O EDD indiano não é normativamente concebido apenas como uma espada contra a dominação e a violação pelo Estado e contra normas e práticas históricas da sociedade civil, mas também como um escudo que dá a um regime enciclopédico o poder de intervenção do Estado “progressista” na vida da sociedade civil. Ao fazê-lo, ele implica no simultâneo “fortalecimento” e “re-fortalecimento” do Estado indiano de uma maneira que torna mais complicada a governança, a política e o desenvolvimento constitucional. Nos termos de uma psicologia social do passado, a Constituição inaugura assim a “dissonância cognitiva” de um modo que marca necessariamente seu curso de desenvolvimento um tanto esquizofrênico.
Os documentos de direitos, enunciados em um tempo histórico-mundial semelhante ao da Declaração Universal dos Direitos Humanos, causam ainda mais impacto sobre o desenvolvimento das normas, padrões e até valores internacionais de direitos humanos.

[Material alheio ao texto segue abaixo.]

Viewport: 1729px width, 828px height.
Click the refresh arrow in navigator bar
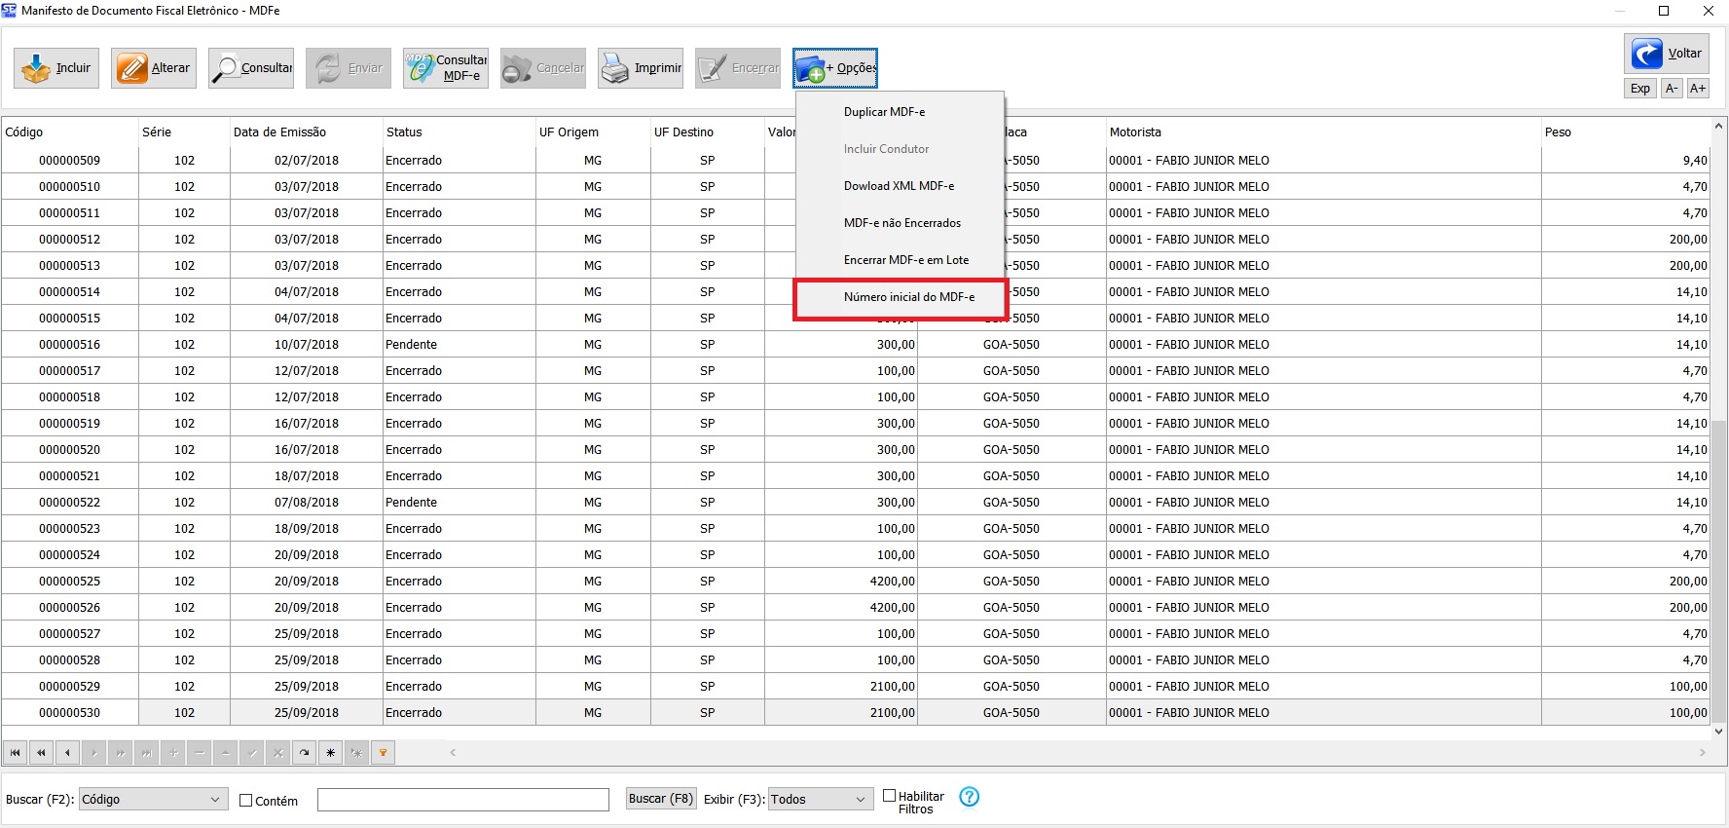(305, 753)
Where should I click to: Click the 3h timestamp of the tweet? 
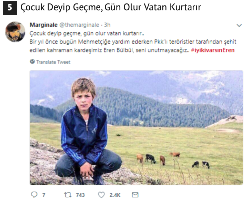click(x=107, y=25)
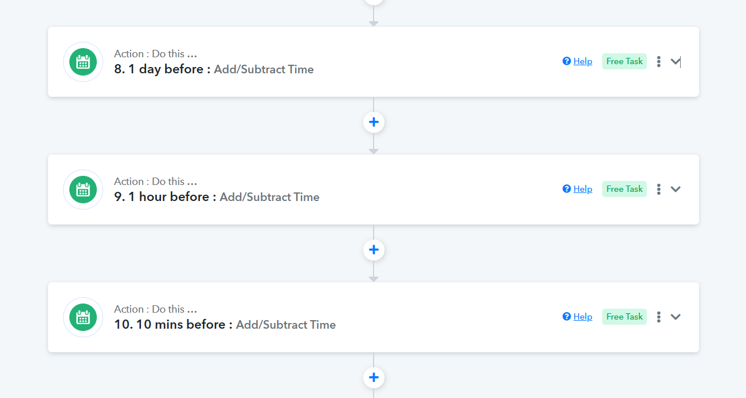Expand the 1 day before step chevron
This screenshot has height=398, width=746.
(676, 61)
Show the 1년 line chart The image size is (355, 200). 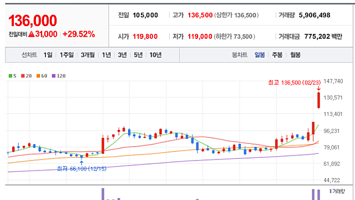[x=106, y=55]
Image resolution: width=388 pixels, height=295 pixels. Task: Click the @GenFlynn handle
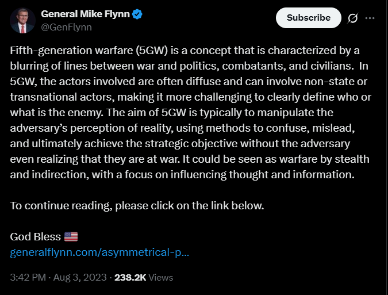[66, 27]
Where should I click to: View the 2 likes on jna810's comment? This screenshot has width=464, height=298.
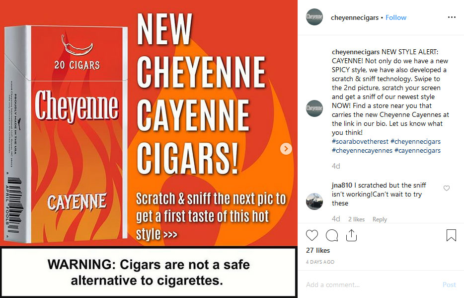click(x=356, y=219)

Tenho em vista aqui a Parte IV da Constituição que estabelece a distinção entre regimes de direitos civis e políticos e direitos sociais e econômicos, distinção essa que em seguida passou a dominar a linguagem sobre os direitos humanos globais.
Os Princípios Diretivos da Política de Estado considerados fundamentais para moldar as formas de governança – atos de fazer leis e políticas – encarnam assim o código antes desconhecido de obrigações constitucionais do Estado. Muitos mecanismos e arranjos de governança instalados na época de origem e outros subseqüentes articulam maneiras institucionais de avançar com essa missão. Não vou sobrecarregar este texto com uma enumeração detalhada.25
As concepções do EDD indiano abrem ainda um extraordinário espaço para os poderes de revisão judicial – uma nova jóia na coroa indiana pós-colonial, por assim dizer. Os poderes extraordinários de reparar a violação dos direitos fundamentais alcançaram os seguintes resultados, aqui resumidos. Primeiro, uma realização notável no que se refere à jurisprudência de direito administrativo dirigida ao combate e controle do uso de poderes discricionários; segundo, ampla vigilância judicial sobre legislações acusadas de violar os direitos fundamentais ou o princípio e os pormenores do federalismo indiano; terceiro, os enormes feitos da Suprema Corte da Índia ao exercer seus poderes inaugurais e imensos de controle sobre o exercício do poder de emenda constitucional, utilizando-se da doutrina da estrutura básica e das características essenciais da Constituição. Esses poderes são agora rotineiramente exercidos para deixar clara a micro-responsabilidade do exercício dos poderes legislativos, executivo e administrativo sob controle judicial.26
O exercício de obstetrícia judicial para dar à luz aos direitos humanos e à governança limitada não é exclusivo da Índia; o que distingue a história indiana é que os juízes acreditam cada vez mais – e agem conforme essa crença – que os direitos humanos básicos estão mais seguros em sua custódia interpretativa do que com as instituições representativas. Crença e prática se combinam para produzir um tipo peculiar de “fé constitucional” (para tomar emprestada uma expressão fecunda de Sanford Levinson, 1988) que torna ainda mais legítima, de maneira duradoura, a revisão judicial ampla.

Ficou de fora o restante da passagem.